When you short sell, you are looking for a structure that guarantees to put extreme financial pressure on your targets. So if you think China is going to devalue, then short Chinese companies with USD debt. If you think clearinghouses are going to blow up, short the members who need to pay more collateral. This thinking is very much in line with GFC style shorting, but has been a waste of time for the last decade. However, with natural gas prices surging, maybe it makes sense to look at the one last structure that has been yet to tested – autocallables.
Autocallables or structured products as they are known in Europe, are products mainly sold to retail investors to generate yield. A typical structure involves offering to pay a 5 to 10% yield as long as large benchmark equity index does not fall more than 50%, or rise more than 10%. If the index falls 50%, then the product changes from a yield product to a equity product, and you lose 50% of your initial capital. If the index rises 10%, the yield payments stop, and you get 100% of your capital back. Autocallables are popular globally, but the standout market in recent years has been South Korea. Despite a population of only 50 million, its autocallable market is close in size to Europe or the US. The Korean autocallable market really began to grow in the post GFC period.
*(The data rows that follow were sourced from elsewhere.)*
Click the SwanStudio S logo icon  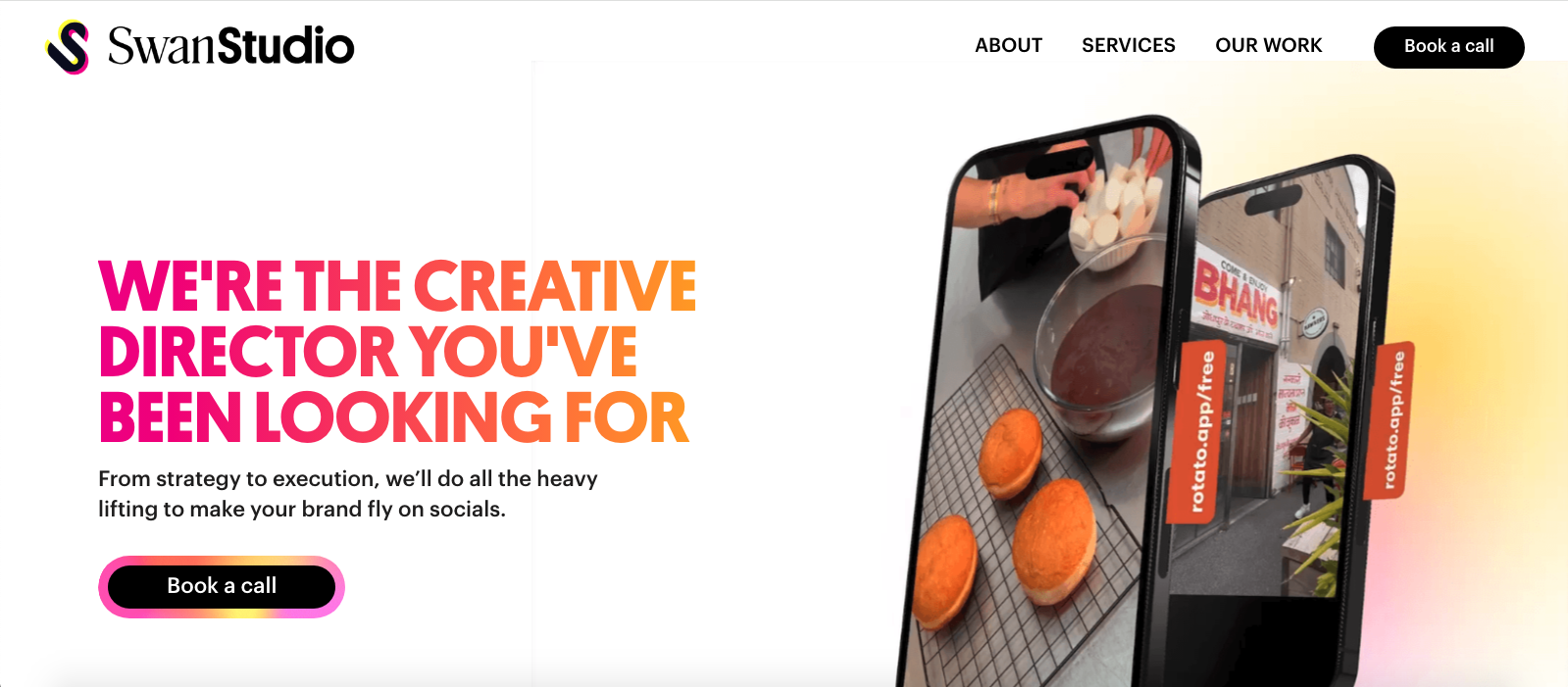(x=68, y=46)
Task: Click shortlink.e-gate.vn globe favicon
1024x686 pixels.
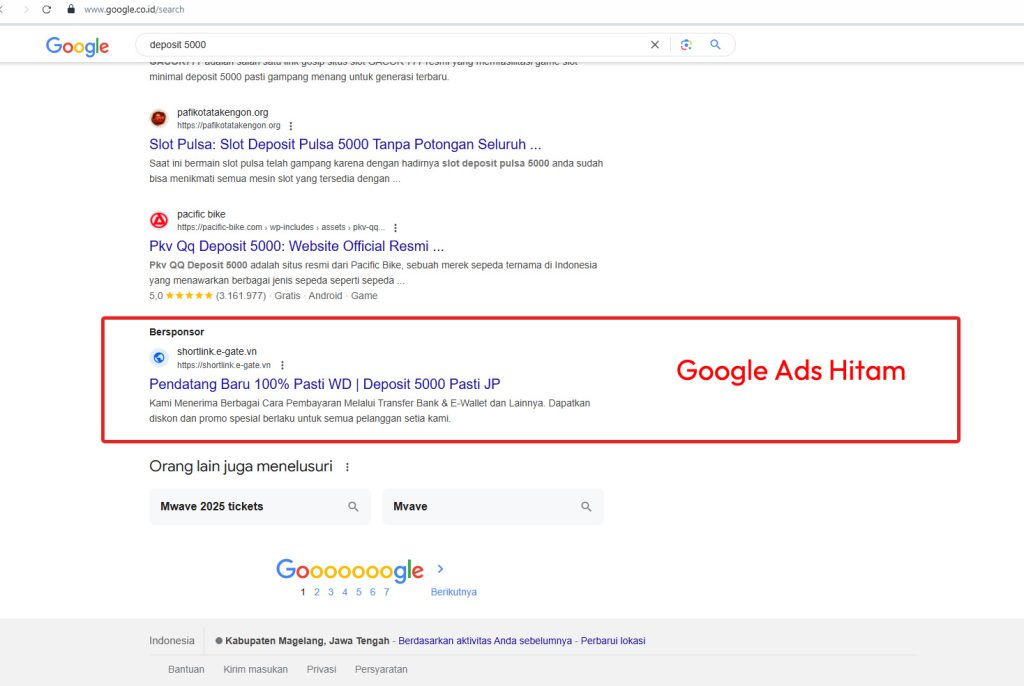Action: coord(159,358)
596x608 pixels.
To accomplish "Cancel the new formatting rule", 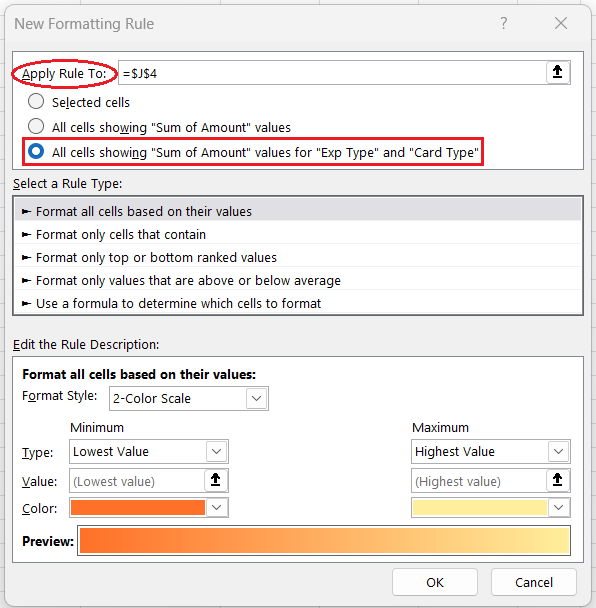I will tap(534, 582).
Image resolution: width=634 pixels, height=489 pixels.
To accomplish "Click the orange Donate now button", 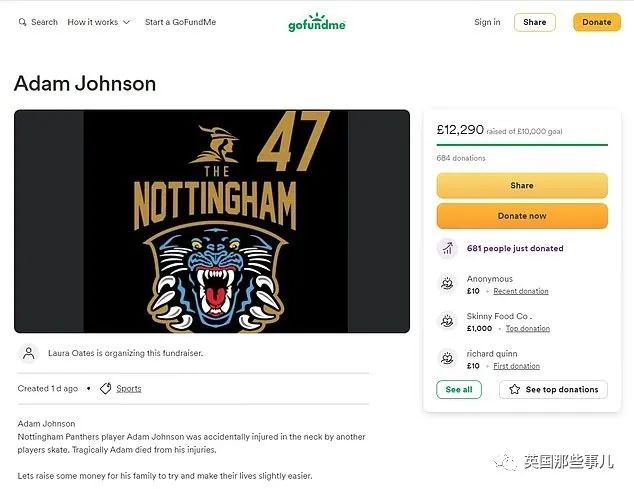I will [x=522, y=216].
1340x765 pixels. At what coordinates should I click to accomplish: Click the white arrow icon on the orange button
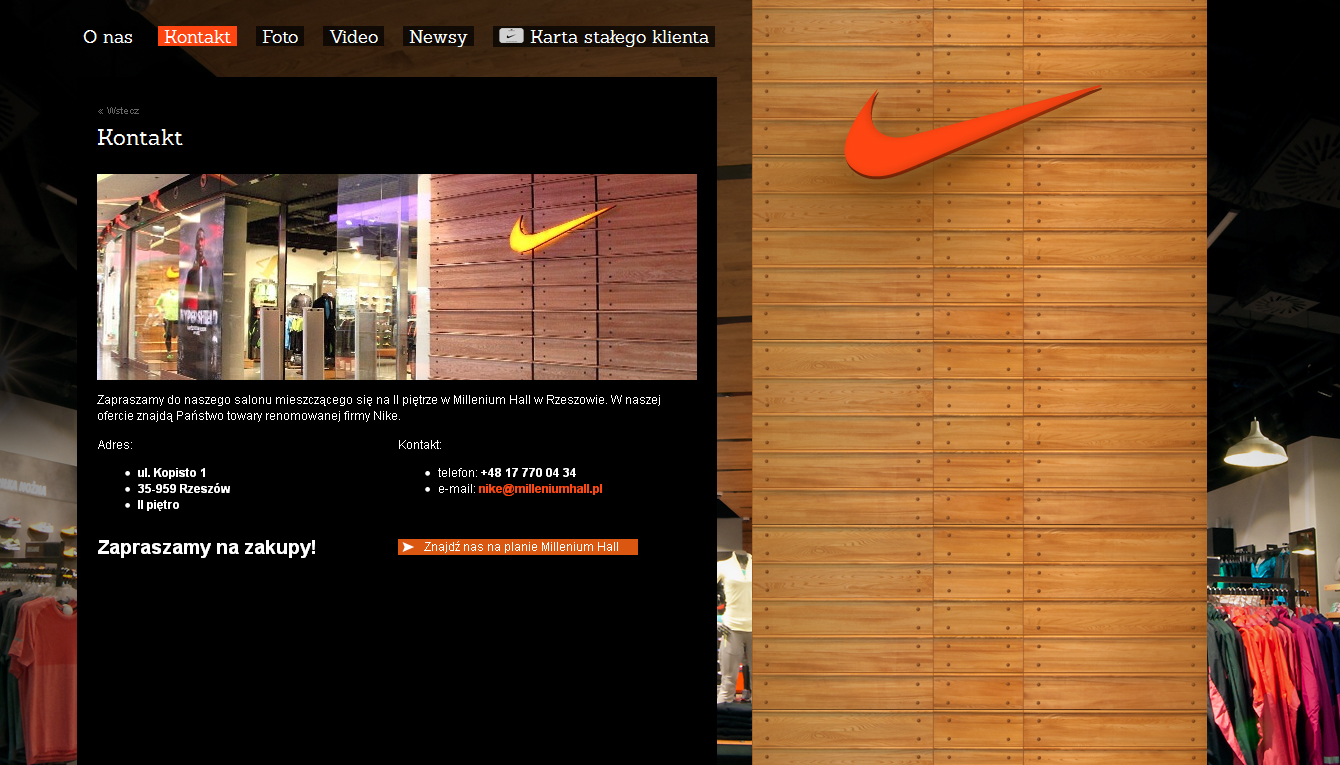click(x=408, y=547)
In recent months an unusual spread has opened up between VIX (a measure of implied volatility for the S&P 500) and VKOSPI (a measure of implied volatility for the KOSPI 200). Historically, they have tended to move closely together.
While the S&P 500 has better long term returns than the KOSPI 200, returns this year have broadly speaking been inline, making this gap in volatility hard to understand.
Volatility divergences can be warning signs that Korea’s very large autocallable market could be in getting into trouble. One example is the Chinese market in 2015. Due to falling volatility in Korea, it became harder for the structurers to create products with the yield that investors wanted. Korean autocallables then began to sell products linked to HSCEI market, which had much higher implied volatility allowing higher yields. However when capital outflows fears caused Chinese markets to fall in 2015, the HSCEI fell by 50%. Even before the fall in the HSCEI, we saw a growing divergence in VHSCEI and VKOSPI in 2014, which in hindsight was a warning signal. It is noticeable a divergence is growing again this year too.
Issuance of autocallables has been strong, and there are growing divergences in volatility markets. The implication is that volatility could explode higher than people expect, and then stay there. With natural gas prices moving higher, central banks may well be constrained in their ability to bring it down, and save banks and investors that have been short volatility. I will get into more detail with future posts.